Top of Supplied records
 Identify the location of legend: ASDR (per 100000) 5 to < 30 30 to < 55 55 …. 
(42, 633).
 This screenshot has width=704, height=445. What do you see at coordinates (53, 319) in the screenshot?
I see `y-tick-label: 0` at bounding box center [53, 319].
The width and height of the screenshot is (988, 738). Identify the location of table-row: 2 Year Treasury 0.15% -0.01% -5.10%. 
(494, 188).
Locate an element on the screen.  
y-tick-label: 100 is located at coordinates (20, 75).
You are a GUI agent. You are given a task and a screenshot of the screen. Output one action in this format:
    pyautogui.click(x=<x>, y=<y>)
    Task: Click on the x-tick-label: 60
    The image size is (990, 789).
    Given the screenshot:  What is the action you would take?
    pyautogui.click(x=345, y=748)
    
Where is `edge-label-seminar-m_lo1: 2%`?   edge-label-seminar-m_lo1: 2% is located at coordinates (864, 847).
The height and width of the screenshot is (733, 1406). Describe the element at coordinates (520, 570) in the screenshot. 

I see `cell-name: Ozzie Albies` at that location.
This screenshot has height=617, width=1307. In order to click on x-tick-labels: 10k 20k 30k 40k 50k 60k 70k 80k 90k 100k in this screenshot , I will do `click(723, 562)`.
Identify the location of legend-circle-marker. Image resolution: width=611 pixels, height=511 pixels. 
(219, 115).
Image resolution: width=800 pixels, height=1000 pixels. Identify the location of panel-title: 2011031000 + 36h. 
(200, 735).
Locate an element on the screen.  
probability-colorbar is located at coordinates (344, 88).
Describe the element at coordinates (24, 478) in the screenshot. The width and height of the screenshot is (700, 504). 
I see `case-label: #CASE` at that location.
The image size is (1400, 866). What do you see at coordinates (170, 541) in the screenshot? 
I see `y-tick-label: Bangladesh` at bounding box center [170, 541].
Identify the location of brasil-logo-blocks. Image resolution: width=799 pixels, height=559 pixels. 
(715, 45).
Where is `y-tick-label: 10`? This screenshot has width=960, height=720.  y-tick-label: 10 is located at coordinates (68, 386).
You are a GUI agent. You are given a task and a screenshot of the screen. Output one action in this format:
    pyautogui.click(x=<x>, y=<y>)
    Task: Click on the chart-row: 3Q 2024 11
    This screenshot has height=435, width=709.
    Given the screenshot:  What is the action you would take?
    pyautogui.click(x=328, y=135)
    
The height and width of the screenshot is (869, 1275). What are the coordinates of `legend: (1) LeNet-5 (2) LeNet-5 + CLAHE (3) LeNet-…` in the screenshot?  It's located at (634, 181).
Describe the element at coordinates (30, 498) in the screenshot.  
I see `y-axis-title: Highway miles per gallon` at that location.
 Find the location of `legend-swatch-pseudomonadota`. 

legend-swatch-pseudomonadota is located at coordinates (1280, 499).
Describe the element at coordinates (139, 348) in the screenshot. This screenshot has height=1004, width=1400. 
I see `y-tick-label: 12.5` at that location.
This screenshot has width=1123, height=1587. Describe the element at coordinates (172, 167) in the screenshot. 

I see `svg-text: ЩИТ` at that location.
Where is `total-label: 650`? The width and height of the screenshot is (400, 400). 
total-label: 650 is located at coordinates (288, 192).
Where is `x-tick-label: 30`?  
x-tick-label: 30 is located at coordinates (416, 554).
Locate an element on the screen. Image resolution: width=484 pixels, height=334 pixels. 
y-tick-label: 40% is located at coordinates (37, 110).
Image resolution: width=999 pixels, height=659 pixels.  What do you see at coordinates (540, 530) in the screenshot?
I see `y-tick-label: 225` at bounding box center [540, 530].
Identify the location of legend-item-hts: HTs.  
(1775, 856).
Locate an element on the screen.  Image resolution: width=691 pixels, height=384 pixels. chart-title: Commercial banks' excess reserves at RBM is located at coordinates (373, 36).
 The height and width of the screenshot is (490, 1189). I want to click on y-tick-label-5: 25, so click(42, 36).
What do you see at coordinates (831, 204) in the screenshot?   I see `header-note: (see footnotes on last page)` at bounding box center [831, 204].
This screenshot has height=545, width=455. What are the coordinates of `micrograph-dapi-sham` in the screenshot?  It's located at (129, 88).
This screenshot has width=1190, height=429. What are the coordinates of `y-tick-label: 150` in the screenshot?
Bottom of Supplied records
- _Activity_:
Lay out all of the data above as a Markdown table with two columns, No. for the row number and Line for the text of each line. Leave out blank lines.

- _Answer section_:
| No. | Line |
|---|---|
| 1 |  Identify the location of legend: ASDR (per 100000) 5 to < 30 30 to < 55 55 ….  |
| 2 | (42, 633). |
| 3 |  This screenshot has width=704, height=445. What do you see at coordinates (53, 319) in the screenshot? |
| 4 | I see `y-tick-label: 0` at bounding box center [53, 319]. |
| 5 | The width and height of the screenshot is (988, 738). Identify the location of table-row: 2 Year Treasury 0.15% -0.01% -5.10%.  |
| 6 | (494, 188). |
| 7 | Locate an element on the screen.   |
| 8 | y-tick-label: 100 is located at coordinates (20, 75). |
| 9 | You are a GUI agent. You are given a task and a screenshot of the screen. Output one action in this format: |
| 10 |     pyautogui.click(x=<x>, y=<y>) |
| 11 |     Task: Click on the x-tick-label: 60 |
| 12 |     The image size is (990, 789). |
| 13 |     Given the screenshot:  What is the action you would take? |
| 14 |     pyautogui.click(x=345, y=748) |
| 15 | Where is `edge-label-seminar-m_lo1: 2%`?   edge-label-seminar-m_lo1: 2% is located at coordinates (864, 847). |
| 16 | The height and width of the screenshot is (733, 1406). Describe the element at coordinates (520, 570) in the screenshot.  |
| 17 | I see `cell-name: Ozzie Albies` at that location. |
| 18 | This screenshot has height=617, width=1307. In order to click on x-tick-labels: 10k 20k 30k 40k 50k 60k 70k 80k 90k 100k in this screenshot , I will do `click(723, 562)`. |
| 19 | Identify the location of legend-circle-marker. Image resolution: width=611 pixels, height=511 pixels.  |
| 20 | (219, 115). |
| 21 | Image resolution: width=800 pixels, height=1000 pixels. Identify the location of panel-title: 2011031000 + 36h.  |
| 22 | (200, 735). |
| 23 | Locate an element on the screen.   |
| 24 | probability-colorbar is located at coordinates (344, 88). |
| 25 | Describe the element at coordinates (24, 478) in the screenshot. The width and height of the screenshot is (700, 504).  |
| 26 | I see `case-label: #CASE` at that location. |
| 27 | The image size is (1400, 866). What do you see at coordinates (170, 541) in the screenshot?  |
| 28 | I see `y-tick-label: Bangladesh` at bounding box center [170, 541]. |
| 29 | Identify the location of brasil-logo-blocks. Image resolution: width=799 pixels, height=559 pixels.  |
| 30 | (715, 45). |
| 31 | Where is `y-tick-label: 10`? This screenshot has width=960, height=720.  y-tick-label: 10 is located at coordinates (68, 386). |
| 32 | You are a GUI agent. You are given a task and a screenshot of the screen. Output one action in this format: |
| 33 |     pyautogui.click(x=<x>, y=<y>) |
| 34 |     Task: Click on the chart-row: 3Q 2024 11 |
| 35 |     This screenshot has height=435, width=709. |
| 36 |     Given the screenshot:  What is the action you would take? |
| 37 |     pyautogui.click(x=328, y=135) |
| 38 | The height and width of the screenshot is (869, 1275). What are the coordinates of `legend: (1) LeNet-5 (2) LeNet-5 + CLAHE (3) LeNet-…` in the screenshot?  It's located at (634, 181). |
| 39 | Describe the element at coordinates (30, 498) in the screenshot.   |
| 40 | I see `y-axis-title: Highway miles per gallon` at that location. |
| 41 |  Find the location of `legend-swatch-pseudomonadota`.  |
| 42 | legend-swatch-pseudomonadota is located at coordinates (1280, 499). |
| 43 | Describe the element at coordinates (139, 348) in the screenshot. This screenshot has height=1004, width=1400.  |
| 44 | I see `y-tick-label: 12.5` at that location. |
| 45 | This screenshot has width=1123, height=1587. Describe the element at coordinates (172, 167) in the screenshot.  |
| 46 | I see `svg-text: ЩИТ` at that location. |
| 47 | Where is `total-label: 650`? The width and height of the screenshot is (400, 400).  |
| 48 | total-label: 650 is located at coordinates (288, 192). |
| 49 | Where is `x-tick-label: 30`?   |
| 50 | x-tick-label: 30 is located at coordinates (416, 554). |
| 51 | Locate an element on the screen. Image resolution: width=484 pixels, height=334 pixels.  |
| 52 | y-tick-label: 40% is located at coordinates (37, 110). |
| 53 | Image resolution: width=999 pixels, height=659 pixels.  What do you see at coordinates (540, 530) in the screenshot? |
| 54 | I see `y-tick-label: 225` at bounding box center [540, 530]. |
| 55 | Identify the location of legend-item-hts: HTs.   |
| 56 | (1775, 856). |
| 57 | Locate an element on the screen.  Image resolution: width=691 pixels, height=384 pixels. chart-title: Commercial banks' excess reserves at RBM is located at coordinates (373, 36). |
| 58 |  The height and width of the screenshot is (490, 1189). I want to click on y-tick-label-5: 25, so click(42, 36). |
| 59 | What do you see at coordinates (831, 204) in the screenshot?   I see `header-note: (see footnotes on last page)` at bounding box center [831, 204]. |
| 60 | This screenshot has height=545, width=455. What are the coordinates of `micrograph-dapi-sham` in the screenshot?  It's located at (129, 88). |
| 61 | This screenshot has width=1190, height=429. What are the coordinates of `y-tick-label: 150` in the screenshot? |